Sgro's reading of the regulation would require plan administrators to pay for a number of other expenses that are typically borne by beneficiaries. To apply for benefits, a claimant must spend time putting together his application or pay someone else to do so; he may require additional medical tests; if he doesn't speak English, he'll need a translator; he may need postage to mail in his application. All these are costs incurred in claiming benefits, but none is a "condition" of making a claim. Nothing in this regulation forbids defendants from requiring Sgro to provide, at his own expense, the documents needed to prove his disability. We therefore affirm the dismissal of Sgro's claim that defendants violated this regulation. 
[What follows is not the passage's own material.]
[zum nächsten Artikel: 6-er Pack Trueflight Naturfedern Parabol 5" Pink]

The Court also addressed Sgro’s claim under 29 U.S.C. § 1132(c)(1) for failure to provide claims materials that he requested.  He alleged that that the defendants did not provide a complete copy of his claim file (including “claim activity records and investigation notes”).  The Court upheld the dismissal of this claim as directed to MetLife, since MetLife was not the plan administrator.  As the Court held, “Even if Sgro did ask MetLife for the records, that company can’t be liable under section 1132(c)(1).  That section only gives Sgro a remedy against a plan ‘administrator,’ and MetLife isn’t the plan administrator.”  The court ruled that Sgro would be allowed to amend his complaint, if he could do so in good faith, to allege that he had requested the claims materials from the plan administrator (the employer). 

 

The case is Sgro v. Danone Waters of North America, Inc., 2008 U.S. App. LEXIS 13973 (9th Cir. Jul. 2, 2008).